Interestingly, low blood pressure is strongly associated with some forms of glaucoma, such as normal-tension glaucoma (NTG).

Myth: All people with glaucoma
have elevated intra-ocular pressure (IOP)

Many people believe that glaucoma is a disease characterized and defined by elevated IOP. Actually, elevated IOP is a risk factor for glaucoma and is not the disease itself. The common factor among all types of glaucoma is damage to the optic nerve rather than elevated IOP.

There are more than forty different types of glaucoma, and not all of them are associated with elevated IOP.
Myth: The target IOP should be the same for everyone

The target IOP is calculated on the basis of baseline intra-ocular pressure, the optic nerve damage and the type of glaucoma. There is no one specific number that has been found to be the level at which a person’s eye is safe from glaucoma-related damage. Some people require an IOP of between 8 and 10 mmHg while others can tolerate an IOP that is above 21 mmHg. Your doctor must be the one to choose your unique IOP target level.
Myth: my IOP is fluctuating, so
something is wrong with the medicine

Most of the time, patients come to the clinic at different times during the day and find their pressure reading is different. Actually, IOP varies throughout the entire twenty-four hour period, and these variations are very important for glaucoma management. Patients with greater-than-normal variations in diurnal and nocturnal (daytime and night-time) IOP are more likely to have progression of their glaucoma.

Myth: Smoking is good
for glaucoma

Some patients started smoking marijuana on the basis of some articles in the paper that marijuana helps glaucoma. It is true that clinical studies have shown that marijuana can lower intra-ocular pressure in individuals both with and without glaucoma.

The active ingredient in marijuana has been shown to reduce blood flow to the eye. This reduced blood flow leads to a decrease in IOP. We now understand that adequate blood flow to the optic nerve is a critical factor in maintaining optic nerve health. Thus, the harmful effect of reducing blood flow to the eye negates the beneficial effect of lowering the IOP.

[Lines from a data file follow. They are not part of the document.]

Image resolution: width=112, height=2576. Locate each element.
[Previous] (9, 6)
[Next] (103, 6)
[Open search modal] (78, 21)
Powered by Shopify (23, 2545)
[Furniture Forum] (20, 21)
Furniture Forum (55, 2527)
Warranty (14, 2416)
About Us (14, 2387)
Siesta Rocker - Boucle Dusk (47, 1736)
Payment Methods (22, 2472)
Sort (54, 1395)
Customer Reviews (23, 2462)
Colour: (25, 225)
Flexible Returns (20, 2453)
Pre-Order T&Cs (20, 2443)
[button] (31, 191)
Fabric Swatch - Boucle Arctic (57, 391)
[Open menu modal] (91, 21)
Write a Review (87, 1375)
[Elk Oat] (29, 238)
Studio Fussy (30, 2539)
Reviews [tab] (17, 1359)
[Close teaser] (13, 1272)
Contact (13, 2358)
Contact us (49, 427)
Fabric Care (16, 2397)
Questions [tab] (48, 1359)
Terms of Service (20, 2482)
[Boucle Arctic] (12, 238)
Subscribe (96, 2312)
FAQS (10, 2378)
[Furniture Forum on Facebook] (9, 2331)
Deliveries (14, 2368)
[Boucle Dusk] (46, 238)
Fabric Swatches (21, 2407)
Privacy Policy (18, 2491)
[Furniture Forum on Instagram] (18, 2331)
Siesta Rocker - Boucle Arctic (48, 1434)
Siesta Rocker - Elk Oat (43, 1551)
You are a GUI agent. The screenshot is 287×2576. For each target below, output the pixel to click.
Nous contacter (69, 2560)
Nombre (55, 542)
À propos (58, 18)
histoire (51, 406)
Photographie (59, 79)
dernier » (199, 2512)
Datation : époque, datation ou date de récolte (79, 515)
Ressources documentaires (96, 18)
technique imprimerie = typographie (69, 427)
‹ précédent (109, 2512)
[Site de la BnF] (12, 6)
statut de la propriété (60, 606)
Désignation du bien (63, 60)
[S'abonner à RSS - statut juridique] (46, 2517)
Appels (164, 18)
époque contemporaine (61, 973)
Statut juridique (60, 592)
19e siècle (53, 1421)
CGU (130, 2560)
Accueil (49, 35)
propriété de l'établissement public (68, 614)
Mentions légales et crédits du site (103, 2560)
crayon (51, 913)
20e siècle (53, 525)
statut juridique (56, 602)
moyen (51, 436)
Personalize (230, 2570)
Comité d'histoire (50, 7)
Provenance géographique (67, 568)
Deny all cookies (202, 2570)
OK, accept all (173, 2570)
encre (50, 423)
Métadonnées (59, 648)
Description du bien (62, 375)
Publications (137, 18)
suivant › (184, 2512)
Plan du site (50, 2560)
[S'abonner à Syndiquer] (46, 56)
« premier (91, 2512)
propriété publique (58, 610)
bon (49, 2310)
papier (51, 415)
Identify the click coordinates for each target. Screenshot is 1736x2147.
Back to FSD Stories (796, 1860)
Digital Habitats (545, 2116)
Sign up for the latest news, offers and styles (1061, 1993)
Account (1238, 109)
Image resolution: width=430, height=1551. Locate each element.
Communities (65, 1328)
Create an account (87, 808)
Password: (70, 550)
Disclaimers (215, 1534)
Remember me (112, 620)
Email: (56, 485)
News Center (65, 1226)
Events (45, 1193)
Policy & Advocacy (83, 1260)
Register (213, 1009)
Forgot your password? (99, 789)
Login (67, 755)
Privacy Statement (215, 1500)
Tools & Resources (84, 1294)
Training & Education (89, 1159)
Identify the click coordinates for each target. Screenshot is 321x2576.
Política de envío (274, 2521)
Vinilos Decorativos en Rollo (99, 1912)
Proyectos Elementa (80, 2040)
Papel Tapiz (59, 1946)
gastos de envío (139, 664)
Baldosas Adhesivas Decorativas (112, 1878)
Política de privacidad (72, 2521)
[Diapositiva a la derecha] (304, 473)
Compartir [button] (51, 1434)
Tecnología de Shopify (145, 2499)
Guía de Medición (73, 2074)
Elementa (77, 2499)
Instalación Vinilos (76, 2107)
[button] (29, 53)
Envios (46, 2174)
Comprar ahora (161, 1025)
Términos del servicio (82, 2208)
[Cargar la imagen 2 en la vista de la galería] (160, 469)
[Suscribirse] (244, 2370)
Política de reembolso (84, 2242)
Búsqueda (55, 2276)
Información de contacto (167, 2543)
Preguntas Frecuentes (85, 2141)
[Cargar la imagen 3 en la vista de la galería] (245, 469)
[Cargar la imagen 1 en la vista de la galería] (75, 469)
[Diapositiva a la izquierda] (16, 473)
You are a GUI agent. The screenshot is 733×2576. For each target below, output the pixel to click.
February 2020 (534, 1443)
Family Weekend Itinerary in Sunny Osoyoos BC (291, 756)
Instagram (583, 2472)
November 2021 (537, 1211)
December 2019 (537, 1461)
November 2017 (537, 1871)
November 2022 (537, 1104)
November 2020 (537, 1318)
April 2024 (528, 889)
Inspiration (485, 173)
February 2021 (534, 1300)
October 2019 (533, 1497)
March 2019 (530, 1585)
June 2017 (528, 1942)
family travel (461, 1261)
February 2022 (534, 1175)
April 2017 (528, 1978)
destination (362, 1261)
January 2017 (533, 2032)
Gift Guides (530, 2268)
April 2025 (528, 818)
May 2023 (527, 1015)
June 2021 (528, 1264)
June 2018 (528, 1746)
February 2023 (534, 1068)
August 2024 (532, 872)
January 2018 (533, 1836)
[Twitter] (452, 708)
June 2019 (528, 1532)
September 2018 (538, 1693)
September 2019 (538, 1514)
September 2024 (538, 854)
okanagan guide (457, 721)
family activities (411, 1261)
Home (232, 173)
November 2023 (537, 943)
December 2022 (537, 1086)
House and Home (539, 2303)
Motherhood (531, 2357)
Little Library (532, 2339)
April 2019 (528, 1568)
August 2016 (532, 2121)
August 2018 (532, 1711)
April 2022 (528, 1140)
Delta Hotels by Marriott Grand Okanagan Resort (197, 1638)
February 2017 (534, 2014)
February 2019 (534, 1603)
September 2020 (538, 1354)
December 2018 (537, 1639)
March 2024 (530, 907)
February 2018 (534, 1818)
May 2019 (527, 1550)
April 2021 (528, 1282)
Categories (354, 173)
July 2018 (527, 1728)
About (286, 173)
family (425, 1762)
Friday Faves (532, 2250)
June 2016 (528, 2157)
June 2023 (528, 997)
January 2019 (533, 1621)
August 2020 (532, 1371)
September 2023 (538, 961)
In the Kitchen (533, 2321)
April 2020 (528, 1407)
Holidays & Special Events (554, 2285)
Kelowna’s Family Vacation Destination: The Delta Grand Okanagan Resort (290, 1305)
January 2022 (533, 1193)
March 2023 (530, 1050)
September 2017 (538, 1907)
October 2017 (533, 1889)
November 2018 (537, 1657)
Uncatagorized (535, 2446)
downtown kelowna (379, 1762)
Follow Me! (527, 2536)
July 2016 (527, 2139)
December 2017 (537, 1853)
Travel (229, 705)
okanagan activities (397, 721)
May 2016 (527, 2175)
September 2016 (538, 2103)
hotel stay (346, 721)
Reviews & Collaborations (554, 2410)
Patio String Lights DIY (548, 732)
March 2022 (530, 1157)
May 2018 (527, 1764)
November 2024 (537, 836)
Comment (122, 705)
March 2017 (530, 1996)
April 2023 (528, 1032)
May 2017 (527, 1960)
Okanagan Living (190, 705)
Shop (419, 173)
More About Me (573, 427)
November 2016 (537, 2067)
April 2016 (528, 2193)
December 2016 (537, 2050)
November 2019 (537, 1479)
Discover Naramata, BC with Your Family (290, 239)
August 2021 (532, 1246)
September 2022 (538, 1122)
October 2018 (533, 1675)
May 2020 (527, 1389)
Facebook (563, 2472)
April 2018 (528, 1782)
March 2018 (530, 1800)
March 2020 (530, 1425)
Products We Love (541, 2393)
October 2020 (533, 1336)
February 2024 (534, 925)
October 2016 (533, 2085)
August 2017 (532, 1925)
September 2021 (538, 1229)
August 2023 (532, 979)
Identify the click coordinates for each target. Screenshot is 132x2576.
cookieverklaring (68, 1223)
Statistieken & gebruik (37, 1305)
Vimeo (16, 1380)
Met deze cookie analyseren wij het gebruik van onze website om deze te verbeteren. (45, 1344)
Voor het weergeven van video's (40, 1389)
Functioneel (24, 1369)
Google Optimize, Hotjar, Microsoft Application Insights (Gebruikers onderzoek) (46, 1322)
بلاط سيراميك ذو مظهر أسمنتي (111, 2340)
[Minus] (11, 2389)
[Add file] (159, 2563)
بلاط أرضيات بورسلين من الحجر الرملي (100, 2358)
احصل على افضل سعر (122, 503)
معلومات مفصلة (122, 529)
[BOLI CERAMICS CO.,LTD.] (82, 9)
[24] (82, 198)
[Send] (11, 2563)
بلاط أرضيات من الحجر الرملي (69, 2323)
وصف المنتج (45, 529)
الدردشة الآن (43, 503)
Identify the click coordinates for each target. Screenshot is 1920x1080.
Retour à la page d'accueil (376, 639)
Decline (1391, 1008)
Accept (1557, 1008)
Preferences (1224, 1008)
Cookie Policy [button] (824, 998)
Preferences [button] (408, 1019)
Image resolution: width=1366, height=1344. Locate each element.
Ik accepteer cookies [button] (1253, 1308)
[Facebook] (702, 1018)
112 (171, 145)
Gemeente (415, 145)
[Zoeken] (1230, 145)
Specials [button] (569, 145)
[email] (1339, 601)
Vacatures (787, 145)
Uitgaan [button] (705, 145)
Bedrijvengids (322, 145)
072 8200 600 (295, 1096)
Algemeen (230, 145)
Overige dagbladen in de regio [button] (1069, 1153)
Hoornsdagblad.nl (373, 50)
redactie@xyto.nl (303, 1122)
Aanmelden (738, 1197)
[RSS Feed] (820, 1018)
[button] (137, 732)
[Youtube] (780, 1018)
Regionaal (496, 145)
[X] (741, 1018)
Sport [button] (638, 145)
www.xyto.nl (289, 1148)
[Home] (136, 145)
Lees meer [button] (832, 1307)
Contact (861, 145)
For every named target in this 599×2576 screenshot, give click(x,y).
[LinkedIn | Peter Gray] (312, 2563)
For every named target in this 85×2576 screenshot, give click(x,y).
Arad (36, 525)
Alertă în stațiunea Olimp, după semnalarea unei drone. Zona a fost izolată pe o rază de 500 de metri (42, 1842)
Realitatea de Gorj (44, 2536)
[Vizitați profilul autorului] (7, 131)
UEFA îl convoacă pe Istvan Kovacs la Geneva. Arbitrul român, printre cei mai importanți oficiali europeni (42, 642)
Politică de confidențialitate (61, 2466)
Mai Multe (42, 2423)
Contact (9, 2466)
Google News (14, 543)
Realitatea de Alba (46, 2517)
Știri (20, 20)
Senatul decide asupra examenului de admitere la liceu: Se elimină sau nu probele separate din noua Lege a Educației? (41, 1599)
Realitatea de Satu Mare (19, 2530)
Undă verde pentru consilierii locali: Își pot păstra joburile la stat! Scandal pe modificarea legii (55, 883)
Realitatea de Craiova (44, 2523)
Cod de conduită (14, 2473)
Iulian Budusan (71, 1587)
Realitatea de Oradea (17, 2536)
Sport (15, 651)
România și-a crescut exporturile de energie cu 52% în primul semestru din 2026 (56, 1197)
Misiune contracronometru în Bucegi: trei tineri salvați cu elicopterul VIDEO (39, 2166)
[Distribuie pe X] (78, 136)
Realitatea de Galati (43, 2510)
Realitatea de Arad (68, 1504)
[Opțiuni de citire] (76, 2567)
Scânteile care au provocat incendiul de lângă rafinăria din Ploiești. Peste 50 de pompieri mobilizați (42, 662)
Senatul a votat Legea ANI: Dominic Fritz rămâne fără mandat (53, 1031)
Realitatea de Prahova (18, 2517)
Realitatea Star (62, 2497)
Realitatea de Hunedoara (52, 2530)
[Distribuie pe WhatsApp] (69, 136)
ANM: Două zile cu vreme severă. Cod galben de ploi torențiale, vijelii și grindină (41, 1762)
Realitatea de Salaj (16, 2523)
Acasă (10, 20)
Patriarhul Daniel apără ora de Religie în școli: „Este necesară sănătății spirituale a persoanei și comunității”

Cigarette smoking is harmful and a person should think in terms of quitting in an attempt to save their sight.

Myth: If I have a cataract and
glaucoma, I can’tget surgery

If a glaucoma patient is in need of cataract surgery, the doctor has three options: cataract surgery alone; staged surgeries (surgeries for the two conditions performed at different times); and combined cataract-glaucoma surgery.
Myth: Glaucoma always leads to blindness

This statement is one of the most dangerous of all the glaucoma myths.  Nearly 90 per cent of all glaucoma-related blindness can be prevented with proper treatment. The key is timely diagnosis, regular medication and timely surgical intervention.

If everyone has regular eye screenings and all glaucoma patients are diagnosed in a timely fashion, are able to obtain the appropriate treatment advice, and follow all the doctor’s instructions regarding medication, lifestyle changes, and – if necessary – surgery, there is a good chance that the sneak thief of sight can be stopped and blindness avoided.